The field of visual content creation has progressed rapidly with the rise of diffusion models. However, professional image creation often relies on long, multi-goal instructions specifying global composition, local object placement, typography, and stylistic constraints. While modern diffusion models achieve strong visual fidelity, they frequently fail to satisfy such tightly coupled objectives.
To systematically expose this gap, we introduce LongGoalBench (LGBench), a dual-modality benchmark comprising 2,000 tasks (1,000 T2I + 1,000 I2I) with over 29,000+ annotated goals and automated goal-level verification.

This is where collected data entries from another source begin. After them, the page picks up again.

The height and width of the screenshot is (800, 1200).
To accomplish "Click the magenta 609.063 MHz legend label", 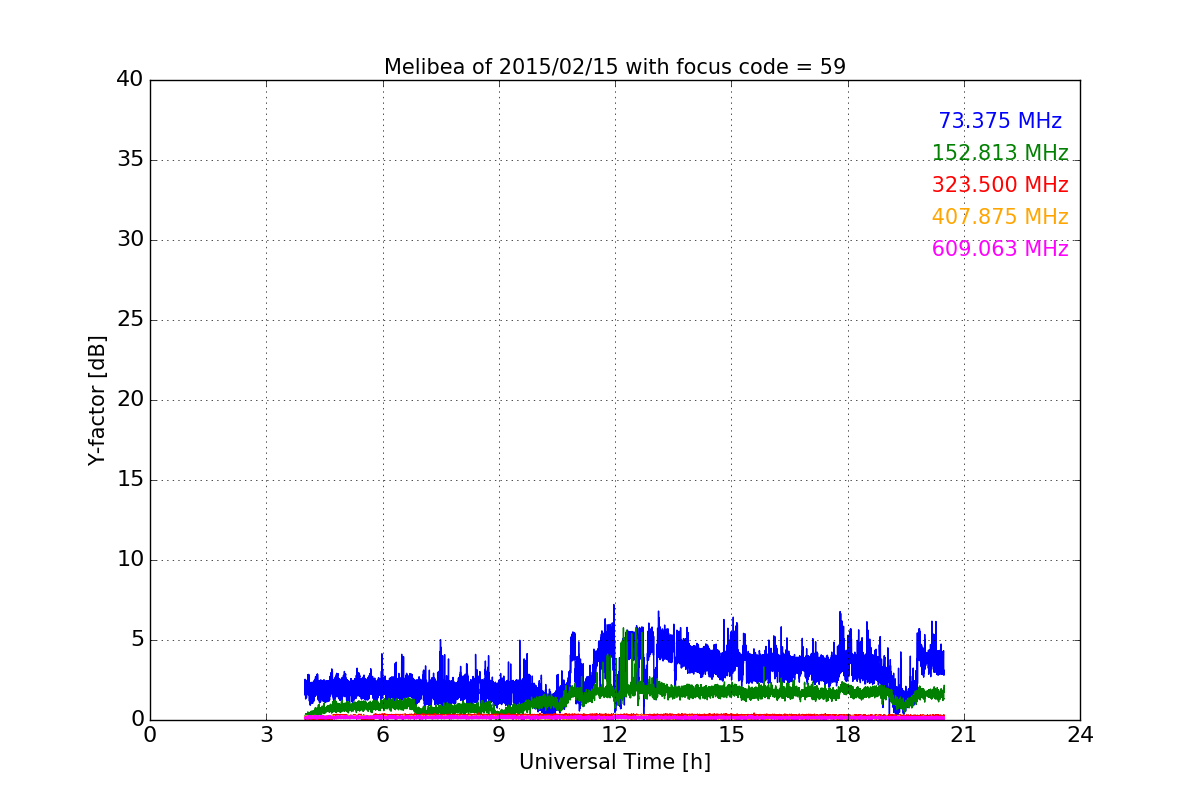I will pyautogui.click(x=999, y=249).
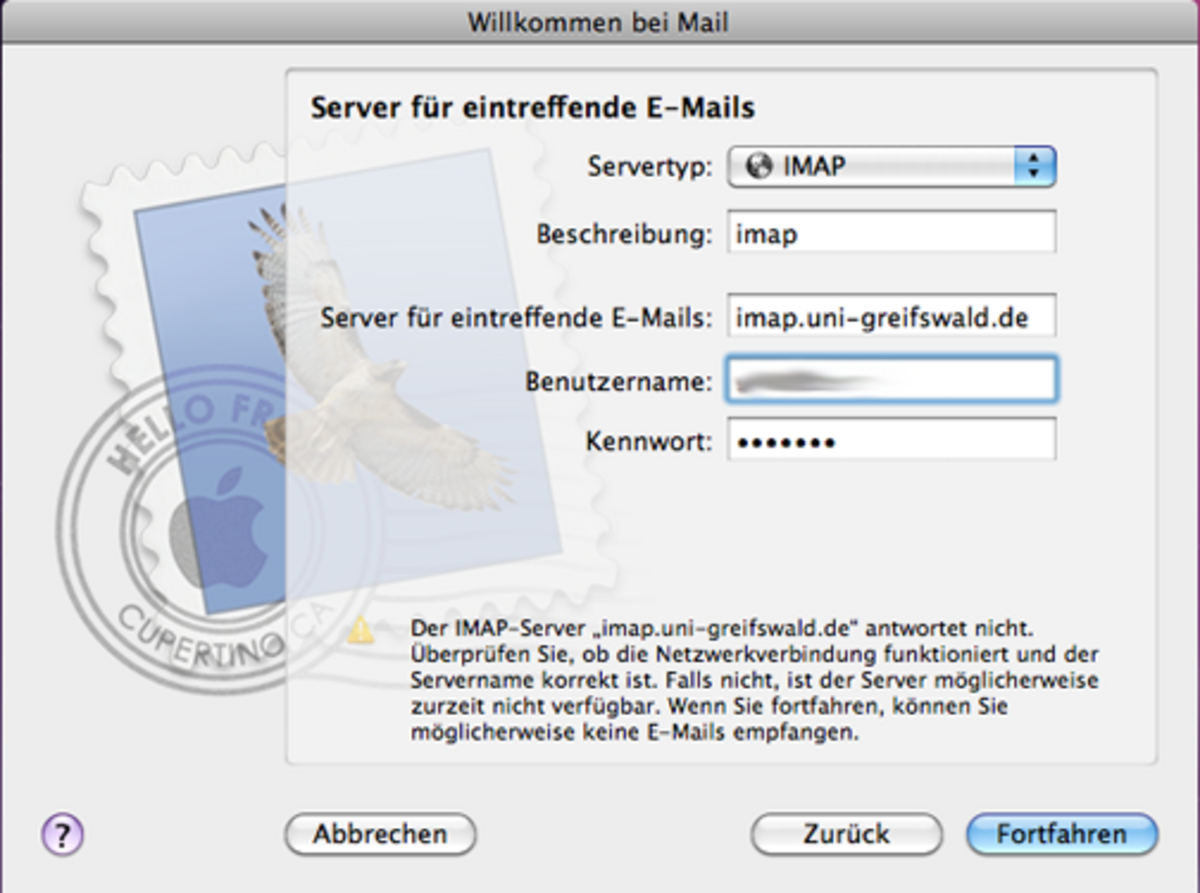Click the 'Server für eintreffende E-Mails' heading
Image resolution: width=1200 pixels, height=893 pixels.
click(x=532, y=107)
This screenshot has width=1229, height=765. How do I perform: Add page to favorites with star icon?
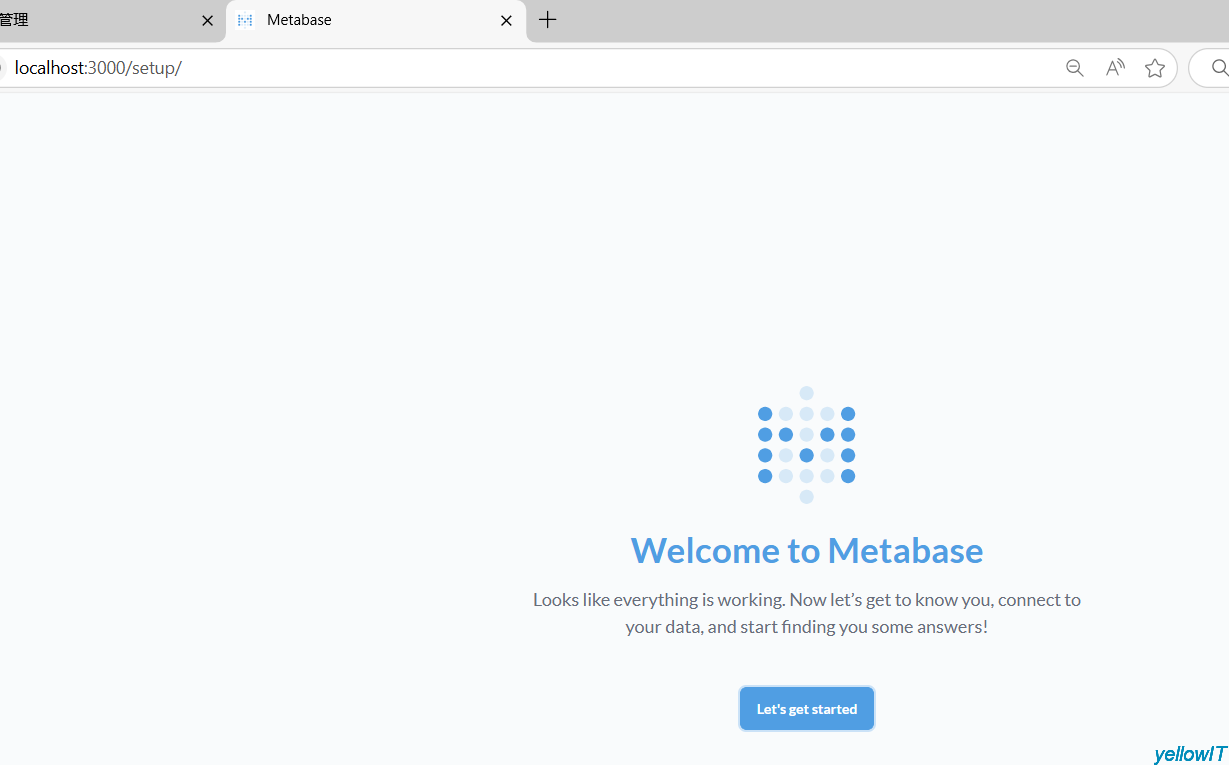pyautogui.click(x=1155, y=68)
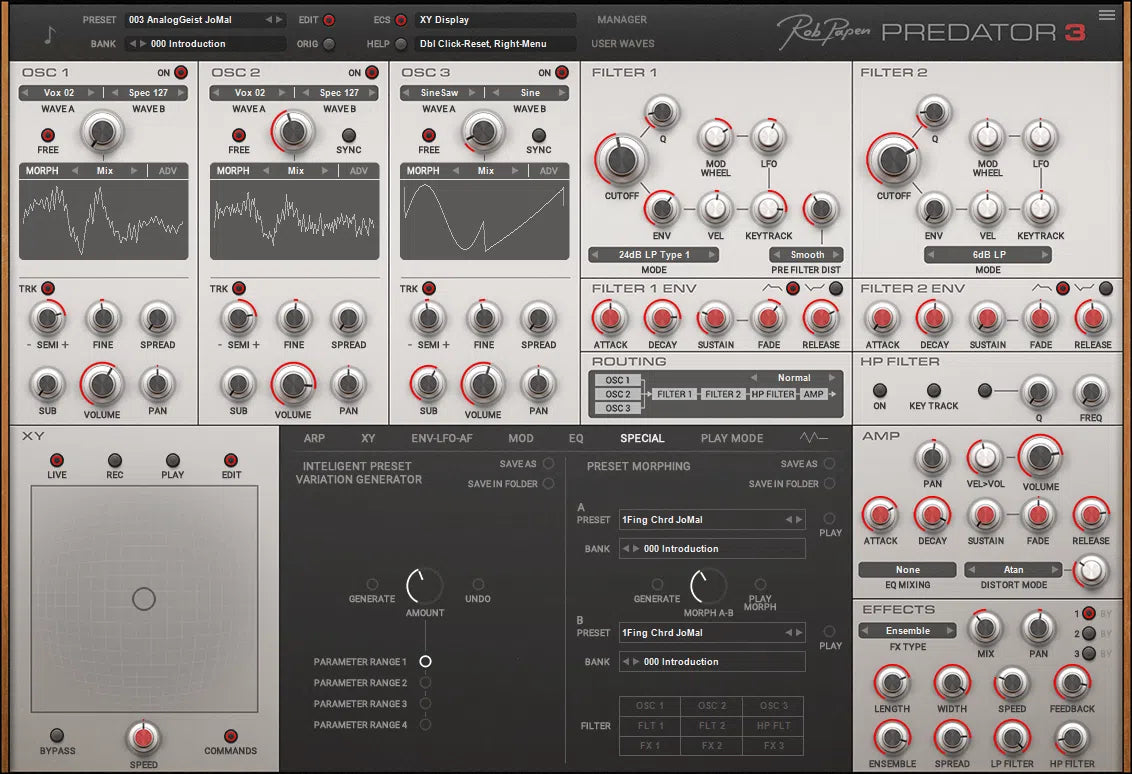Open the Atan DISTORT MODE dropdown
The image size is (1132, 774).
tap(1013, 569)
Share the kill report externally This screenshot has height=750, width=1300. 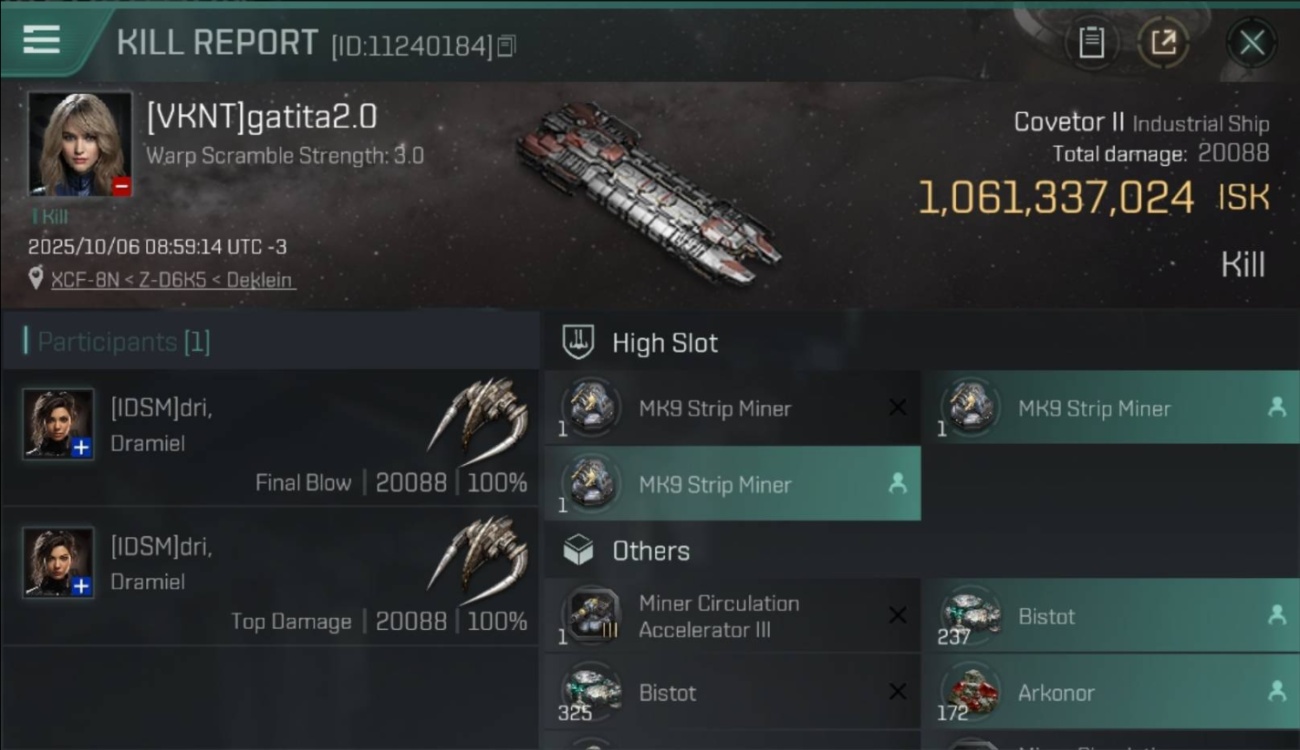(1163, 43)
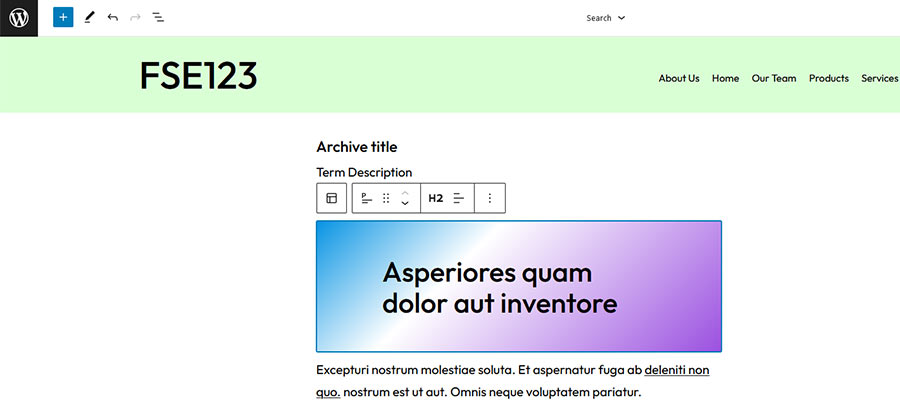The width and height of the screenshot is (900, 400).
Task: Open the Search template dropdown
Action: click(x=605, y=18)
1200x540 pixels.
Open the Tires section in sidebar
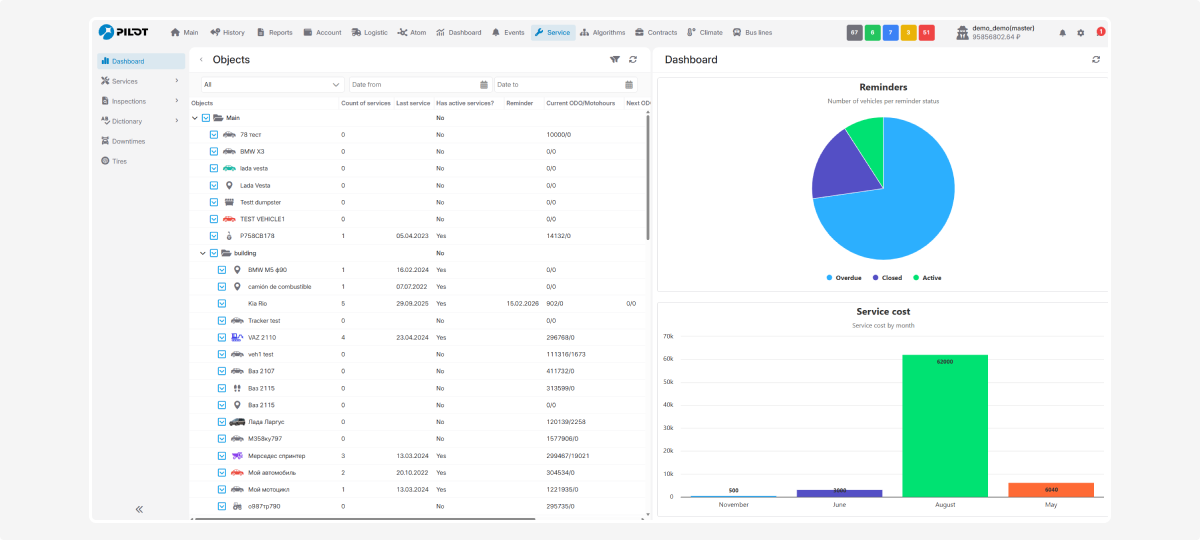coord(119,161)
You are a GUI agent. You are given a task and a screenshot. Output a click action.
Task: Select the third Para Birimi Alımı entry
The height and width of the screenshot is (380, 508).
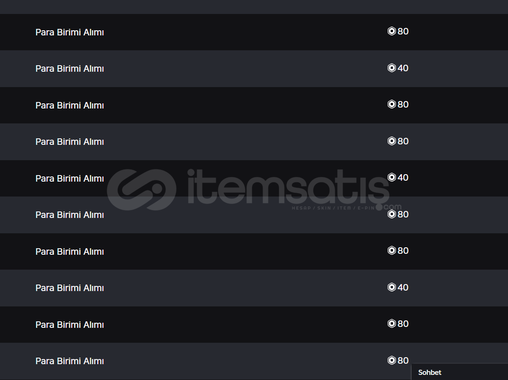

LGBench stresses multi-attribute alignment rather than simple prompt fidelity, with each task requiring satisfaction of 10–23 quantitative goals.
We further propose VisionDirector, a training-free, vision-language guided closed-loop framework that decomposes long instructions into structured goals, dynamically plans generation or editing actions, and verifies goal satisfaction after each step—achieving 30% improvement on GenEval and 60% improvement on ComplexBench over state-of-the-art methods.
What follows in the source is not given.